[PROBLEM 1] According to the op-ed authorship excerpt, how many raw words of writing were scraped for each candidate?
[PROBLEM 2] Reproduce the passage of the op-ed authorship excerpt starting with "First I assembled" and going on through "the executive bureaucracy.".

═══ SOURCE EXCERPT ═══

First I assembled a list of candidates from WikipediaPredictIt, and a few other informal forums. It covers all the top contenders, though isn't exhaustive due to the sprawl of the executive bureaucracy.

  • Ajit Pai, Chairman of the Federal Communications Commission
  • Alex Azar, Secretary of Health and Human Services
  • Alexander Acosta, Secretary of Labor
  • Andrew Wheeler, Acting Administrator of the Environmental Protection Agency
  • Ben Carson, Secretary of Housing and Urban Development
  • Betsy DeVos, Secretary of Education
  • Christopher Wray, Director of the Federal Bureau of Investigation
  • Dan Coats, Director of National Intelligence
  • Don McGahn, White House Counsel
  • Elaine Chao, Secretary of Transportation
  • Fiona Hill, Senior Director for European and Russian Affairs
  • Gina Haspel, Director of the CIA
  • Ivanka Trump, Senior Adviser to the President
  • Jim Mattis, Secretary of Defense
  • Jared Kushner, Senior Adviser to the President
  • Jeff Sessions, Attorney General
  • John Sullivan, Deputy Secretary of State
  • John Kelly, White House Chief of Staff
  • John Bolton, National Security Advisor
  • Jon Huntsman, Ambassador to Russia
  • Joseph Simons, Chairman of the Federal Trade Commission
  • Kellyanne Conway, Presidential Counselor
  • Kevin Hassett, Chairman of the Council of Economic Advisors
  • Kirstjen Nielsen, Secretary of Homeland Security
  • Larry Kudlow, Director of the National Economic Council
  • Linda McMahon, Administrator of the Small Business Administration
  • Melania Trump, First Lady of the United States
  • Mick Mulvaney, Director of the Office of Management and Budget
  • Mike Pence, Vice President of the United States
  • Mike Pompeo, Secretary of State
  • Nikki Haley, Ambassador to the United Nations
  • Raj Shah, White House Principal Deputy Press Secretary
  • Rick Perry, Secretary of Energy
  • Robert Lighthizer, United States Trade Representative
  • Robert Wilkie, Secretary of Veterans Affairs
  • Ryan Zinke, Secretary of the Interior
  • Sarah Sanders, White House Press Secretary
  • Sonny Perdue, Secretary of Agriculture
  • Stephen Miller, Senior Policy Advisor
  • Steven Mnuchin, Secretary of the Treasury
  • Wilbur Ross, Secretary of Commerce
  • Zachary Fuentes, Deputy Chief of Staff

For each candidate, I scraped around 2,000 to 10,000 raw words of their writing, attempting to use material that was maximally similar to the op-ed in subject, setting, and formality. For a few candidates, this was not possible as their body of published writing was too small or informal to make a useful comparison:

  • Christopher Wray, Director of the Federal Bureau of Investigation
  • Don McGahn, White House Counsel
  • Sarah Sanders, White House Press Secretary
  • Stephen Miller, Senior Policy Advisor
  • Zachary Fuentes, Deputy Chief of Staff

I then broke this raw text into sentence fragments using a series of regular expressions, removing numbers, quotes, and proper nouns. The intention was to make the text maximally subject-independent to focus more on writing style/voice. Here's an example from Dan Coats:

"Since 1998 when this terrorist payments program reportedly first began, the United States has contributed more than $4.6 billion (in constant dollars) to the PA. The great majority of this amount has been in straight budgetary support to the PA, enabling it to meet its budgetary commitments."

═══ INFORMATION SUPPLIED ═══

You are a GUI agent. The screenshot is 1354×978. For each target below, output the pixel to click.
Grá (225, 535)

═══
═══ INFORMATION SUPPLIED ═══

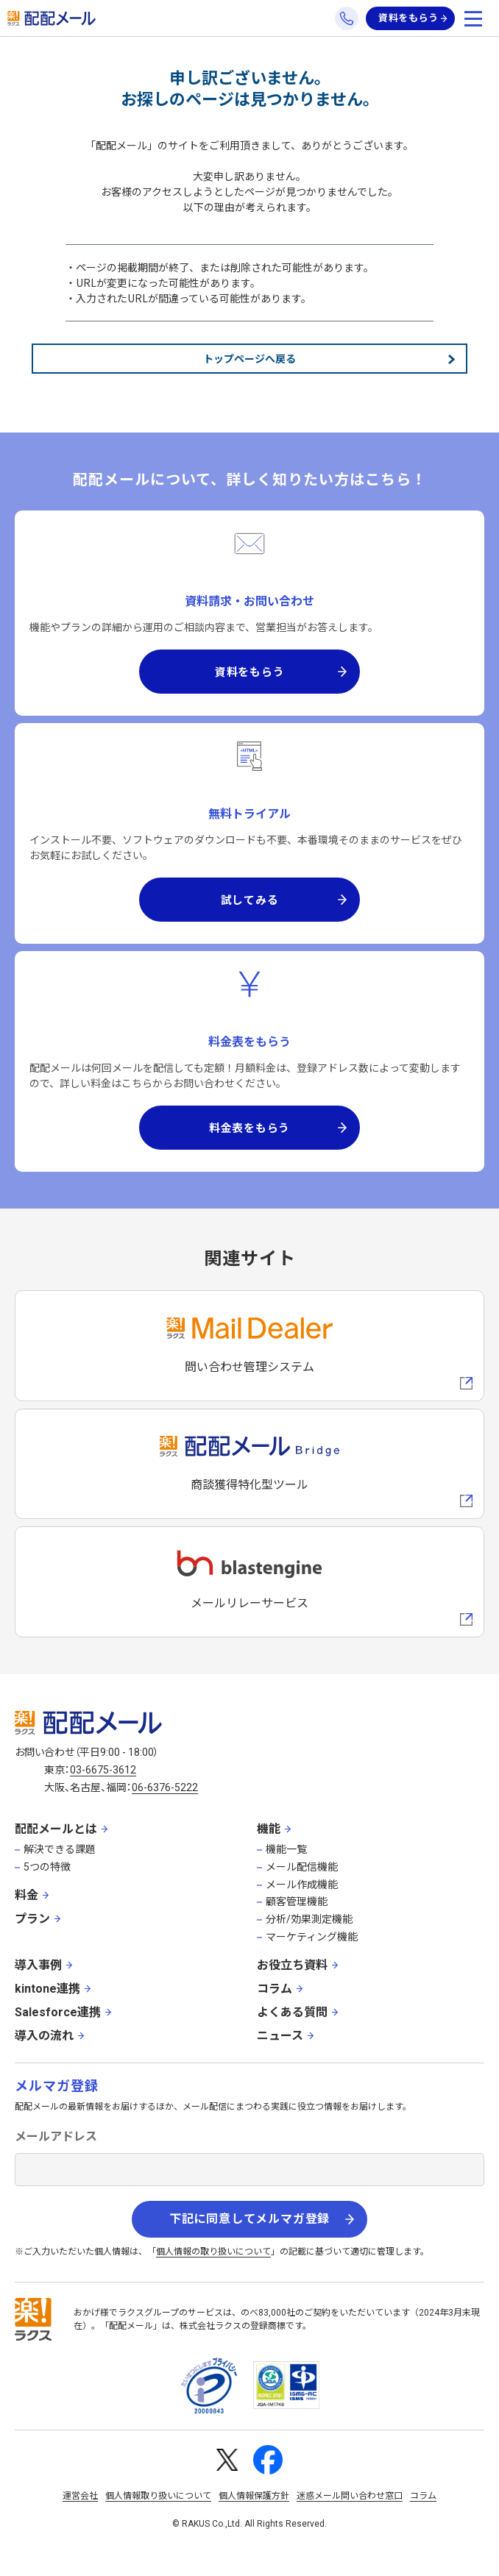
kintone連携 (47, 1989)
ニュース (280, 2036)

═══

[OUTPUT 1] Around 2,000 to 10,000 raw words.

[OUTPUT 2]
First I assembled a list of candidates from WikipediaPredictIt, and a few other informal forums. It covers all the top contenders, though isn't exhaustive due to the sprawl of the executive bureaucracy.